### Work request
Output exactly the span of lines beginning with the one that holds "Switch to the NAT tab" and ending with the last line of the data below.
──────── Data provided
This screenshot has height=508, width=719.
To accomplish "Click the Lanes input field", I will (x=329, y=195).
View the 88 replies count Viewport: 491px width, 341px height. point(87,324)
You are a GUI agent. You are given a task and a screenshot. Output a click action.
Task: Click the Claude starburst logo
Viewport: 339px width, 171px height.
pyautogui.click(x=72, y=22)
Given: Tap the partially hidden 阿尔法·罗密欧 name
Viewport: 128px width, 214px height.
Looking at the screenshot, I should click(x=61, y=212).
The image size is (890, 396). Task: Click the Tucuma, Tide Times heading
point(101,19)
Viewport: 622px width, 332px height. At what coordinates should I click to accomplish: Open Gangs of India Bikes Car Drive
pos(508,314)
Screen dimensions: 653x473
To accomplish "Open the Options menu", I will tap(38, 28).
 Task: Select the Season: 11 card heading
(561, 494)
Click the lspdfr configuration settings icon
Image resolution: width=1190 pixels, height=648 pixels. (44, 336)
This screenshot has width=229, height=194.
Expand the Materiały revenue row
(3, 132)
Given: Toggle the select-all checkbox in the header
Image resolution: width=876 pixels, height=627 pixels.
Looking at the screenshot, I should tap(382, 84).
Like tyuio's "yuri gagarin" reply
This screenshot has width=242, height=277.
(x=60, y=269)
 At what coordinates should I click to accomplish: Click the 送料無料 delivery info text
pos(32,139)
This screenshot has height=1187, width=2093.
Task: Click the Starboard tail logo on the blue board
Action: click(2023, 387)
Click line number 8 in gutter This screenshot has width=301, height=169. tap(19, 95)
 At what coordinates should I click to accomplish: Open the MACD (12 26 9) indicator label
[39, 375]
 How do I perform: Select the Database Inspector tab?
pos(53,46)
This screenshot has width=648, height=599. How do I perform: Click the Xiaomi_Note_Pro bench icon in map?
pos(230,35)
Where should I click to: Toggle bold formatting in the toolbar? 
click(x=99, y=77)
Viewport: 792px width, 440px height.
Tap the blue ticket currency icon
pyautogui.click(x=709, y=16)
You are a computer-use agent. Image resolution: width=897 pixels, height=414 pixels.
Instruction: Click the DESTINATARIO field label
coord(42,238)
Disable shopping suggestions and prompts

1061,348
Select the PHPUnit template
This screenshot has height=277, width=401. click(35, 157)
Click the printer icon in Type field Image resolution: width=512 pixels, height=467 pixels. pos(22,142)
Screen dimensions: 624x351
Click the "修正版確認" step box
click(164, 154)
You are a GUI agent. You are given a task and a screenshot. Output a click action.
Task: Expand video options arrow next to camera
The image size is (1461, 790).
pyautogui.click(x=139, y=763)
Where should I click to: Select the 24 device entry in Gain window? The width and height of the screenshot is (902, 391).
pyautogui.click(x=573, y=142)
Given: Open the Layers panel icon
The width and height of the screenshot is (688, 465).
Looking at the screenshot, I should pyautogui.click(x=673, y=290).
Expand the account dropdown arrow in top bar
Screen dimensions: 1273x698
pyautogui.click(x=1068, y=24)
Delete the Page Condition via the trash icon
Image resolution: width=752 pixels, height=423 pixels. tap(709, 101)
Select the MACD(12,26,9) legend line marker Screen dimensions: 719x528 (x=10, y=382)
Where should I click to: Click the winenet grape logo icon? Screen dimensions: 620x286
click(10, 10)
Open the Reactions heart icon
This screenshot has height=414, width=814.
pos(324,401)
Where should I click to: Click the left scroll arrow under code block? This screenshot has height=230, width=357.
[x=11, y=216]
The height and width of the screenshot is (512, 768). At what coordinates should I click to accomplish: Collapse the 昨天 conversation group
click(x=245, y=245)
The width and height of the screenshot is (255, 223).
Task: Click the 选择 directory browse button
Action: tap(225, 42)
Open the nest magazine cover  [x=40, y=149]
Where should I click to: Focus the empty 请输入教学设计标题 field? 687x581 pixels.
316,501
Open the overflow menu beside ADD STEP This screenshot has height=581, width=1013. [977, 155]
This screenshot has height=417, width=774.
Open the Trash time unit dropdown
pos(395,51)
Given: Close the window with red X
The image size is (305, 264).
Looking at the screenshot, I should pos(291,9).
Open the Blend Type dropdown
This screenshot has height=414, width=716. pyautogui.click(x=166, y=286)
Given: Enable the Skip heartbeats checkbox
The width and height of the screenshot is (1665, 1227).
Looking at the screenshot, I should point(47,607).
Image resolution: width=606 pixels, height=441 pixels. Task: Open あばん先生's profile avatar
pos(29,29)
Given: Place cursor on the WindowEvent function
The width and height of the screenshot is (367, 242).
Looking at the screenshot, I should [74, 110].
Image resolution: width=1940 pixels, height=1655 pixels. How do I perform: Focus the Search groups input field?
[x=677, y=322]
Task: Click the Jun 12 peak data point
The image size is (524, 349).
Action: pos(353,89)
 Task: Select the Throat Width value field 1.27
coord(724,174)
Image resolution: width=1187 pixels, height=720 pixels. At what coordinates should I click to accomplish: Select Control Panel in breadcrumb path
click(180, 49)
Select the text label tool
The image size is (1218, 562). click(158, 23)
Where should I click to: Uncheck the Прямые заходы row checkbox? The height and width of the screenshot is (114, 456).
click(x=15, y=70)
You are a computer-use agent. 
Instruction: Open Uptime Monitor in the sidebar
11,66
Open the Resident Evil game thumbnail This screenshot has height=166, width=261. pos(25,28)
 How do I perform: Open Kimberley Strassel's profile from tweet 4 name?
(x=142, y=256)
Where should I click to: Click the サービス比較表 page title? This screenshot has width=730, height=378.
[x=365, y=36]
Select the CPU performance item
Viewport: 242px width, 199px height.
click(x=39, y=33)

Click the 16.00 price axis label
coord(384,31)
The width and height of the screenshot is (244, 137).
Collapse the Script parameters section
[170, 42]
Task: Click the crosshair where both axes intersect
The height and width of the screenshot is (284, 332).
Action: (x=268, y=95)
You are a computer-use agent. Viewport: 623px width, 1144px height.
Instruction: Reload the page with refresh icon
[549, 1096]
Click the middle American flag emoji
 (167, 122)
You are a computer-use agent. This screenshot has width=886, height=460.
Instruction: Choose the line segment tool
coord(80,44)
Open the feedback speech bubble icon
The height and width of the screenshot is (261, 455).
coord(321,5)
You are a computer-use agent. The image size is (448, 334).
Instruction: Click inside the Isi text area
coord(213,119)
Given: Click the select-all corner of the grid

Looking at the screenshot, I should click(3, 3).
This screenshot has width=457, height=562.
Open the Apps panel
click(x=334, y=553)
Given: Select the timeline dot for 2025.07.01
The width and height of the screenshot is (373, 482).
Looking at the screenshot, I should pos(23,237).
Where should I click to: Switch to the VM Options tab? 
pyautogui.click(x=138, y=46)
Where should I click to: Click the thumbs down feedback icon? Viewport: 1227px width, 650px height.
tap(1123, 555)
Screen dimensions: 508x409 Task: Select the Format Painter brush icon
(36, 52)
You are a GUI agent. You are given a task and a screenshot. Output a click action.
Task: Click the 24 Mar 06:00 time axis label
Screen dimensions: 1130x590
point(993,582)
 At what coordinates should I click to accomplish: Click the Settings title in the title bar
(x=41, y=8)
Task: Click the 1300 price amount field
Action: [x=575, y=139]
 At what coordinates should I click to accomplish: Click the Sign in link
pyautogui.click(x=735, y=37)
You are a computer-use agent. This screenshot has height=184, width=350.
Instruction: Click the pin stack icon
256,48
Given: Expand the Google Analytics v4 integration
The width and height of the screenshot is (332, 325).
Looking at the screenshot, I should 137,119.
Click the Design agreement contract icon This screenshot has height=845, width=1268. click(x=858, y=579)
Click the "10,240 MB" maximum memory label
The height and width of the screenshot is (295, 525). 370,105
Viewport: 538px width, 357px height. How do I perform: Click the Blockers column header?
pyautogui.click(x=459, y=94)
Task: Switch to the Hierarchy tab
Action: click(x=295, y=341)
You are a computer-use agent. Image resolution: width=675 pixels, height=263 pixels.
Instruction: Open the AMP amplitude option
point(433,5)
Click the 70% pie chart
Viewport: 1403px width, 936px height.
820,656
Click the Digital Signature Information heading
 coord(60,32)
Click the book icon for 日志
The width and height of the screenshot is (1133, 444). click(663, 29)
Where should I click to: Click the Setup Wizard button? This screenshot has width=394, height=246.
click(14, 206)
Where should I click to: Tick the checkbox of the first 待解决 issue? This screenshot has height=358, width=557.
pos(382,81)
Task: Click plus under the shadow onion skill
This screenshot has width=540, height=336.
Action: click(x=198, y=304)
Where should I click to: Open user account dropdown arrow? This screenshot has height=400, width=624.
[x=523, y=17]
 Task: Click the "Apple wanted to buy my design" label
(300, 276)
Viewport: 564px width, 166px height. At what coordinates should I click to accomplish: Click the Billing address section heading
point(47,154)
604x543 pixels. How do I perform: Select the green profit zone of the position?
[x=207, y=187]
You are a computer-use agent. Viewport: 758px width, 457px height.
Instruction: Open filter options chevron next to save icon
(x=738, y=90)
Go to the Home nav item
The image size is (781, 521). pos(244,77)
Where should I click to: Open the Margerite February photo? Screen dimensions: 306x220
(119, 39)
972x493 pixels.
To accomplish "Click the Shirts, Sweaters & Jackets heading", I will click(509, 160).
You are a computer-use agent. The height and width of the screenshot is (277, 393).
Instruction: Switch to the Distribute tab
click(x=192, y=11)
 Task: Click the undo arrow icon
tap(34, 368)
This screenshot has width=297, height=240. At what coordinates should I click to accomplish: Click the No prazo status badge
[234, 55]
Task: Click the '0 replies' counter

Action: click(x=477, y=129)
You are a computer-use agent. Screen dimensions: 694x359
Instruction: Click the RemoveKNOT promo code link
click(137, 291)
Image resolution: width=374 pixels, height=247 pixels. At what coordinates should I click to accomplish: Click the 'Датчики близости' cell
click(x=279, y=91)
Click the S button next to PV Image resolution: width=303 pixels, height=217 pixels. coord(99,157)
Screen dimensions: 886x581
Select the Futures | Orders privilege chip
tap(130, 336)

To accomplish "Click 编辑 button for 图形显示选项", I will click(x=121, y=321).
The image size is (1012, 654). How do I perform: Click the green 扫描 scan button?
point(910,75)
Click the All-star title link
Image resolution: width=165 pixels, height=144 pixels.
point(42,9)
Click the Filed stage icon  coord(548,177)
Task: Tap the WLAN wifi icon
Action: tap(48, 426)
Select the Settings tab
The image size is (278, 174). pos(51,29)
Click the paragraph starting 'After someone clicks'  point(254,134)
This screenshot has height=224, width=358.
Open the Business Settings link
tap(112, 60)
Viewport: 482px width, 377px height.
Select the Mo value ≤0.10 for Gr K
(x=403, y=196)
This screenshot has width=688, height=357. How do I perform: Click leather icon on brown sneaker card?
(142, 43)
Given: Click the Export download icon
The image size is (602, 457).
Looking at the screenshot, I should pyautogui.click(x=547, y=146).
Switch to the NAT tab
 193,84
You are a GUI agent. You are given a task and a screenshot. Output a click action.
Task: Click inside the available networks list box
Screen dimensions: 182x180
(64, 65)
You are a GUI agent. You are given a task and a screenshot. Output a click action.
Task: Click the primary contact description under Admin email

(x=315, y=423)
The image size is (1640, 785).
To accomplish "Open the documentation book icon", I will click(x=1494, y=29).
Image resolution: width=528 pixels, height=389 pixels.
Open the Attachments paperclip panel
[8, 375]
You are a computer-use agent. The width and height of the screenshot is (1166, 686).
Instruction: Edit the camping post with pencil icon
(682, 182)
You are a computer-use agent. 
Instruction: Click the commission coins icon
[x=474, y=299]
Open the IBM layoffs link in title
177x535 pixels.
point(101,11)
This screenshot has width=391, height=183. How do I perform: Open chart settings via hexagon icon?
────────────────
### Exercise result
Switch to the NAT tab
 193,84
You are a GUI agent. You are given a task and a screenshot. Output a click action.
Task: Click inside the available networks list box
Screen dimensions: 182x180
(64, 65)
You are a GUI agent. You are given a task and a screenshot. Output a click action.
Task: Click the primary contact description under Admin email

(x=315, y=423)
The image size is (1640, 785).
To accomplish "Open the documentation book icon", I will click(x=1494, y=29).
Image resolution: width=528 pixels, height=389 pixels.
Open the Attachments paperclip panel
[8, 375]
You are a computer-use agent. The width and height of the screenshot is (1166, 686).
Instruction: Edit the camping post with pencil icon
(682, 182)
You are a computer-use agent. 
Instruction: Click the commission coins icon
[x=474, y=299]
Open the IBM layoffs link in title
177x535 pixels.
point(101,11)
This screenshot has width=391, height=183. How do I perform: Open chart settings via hexagon icon?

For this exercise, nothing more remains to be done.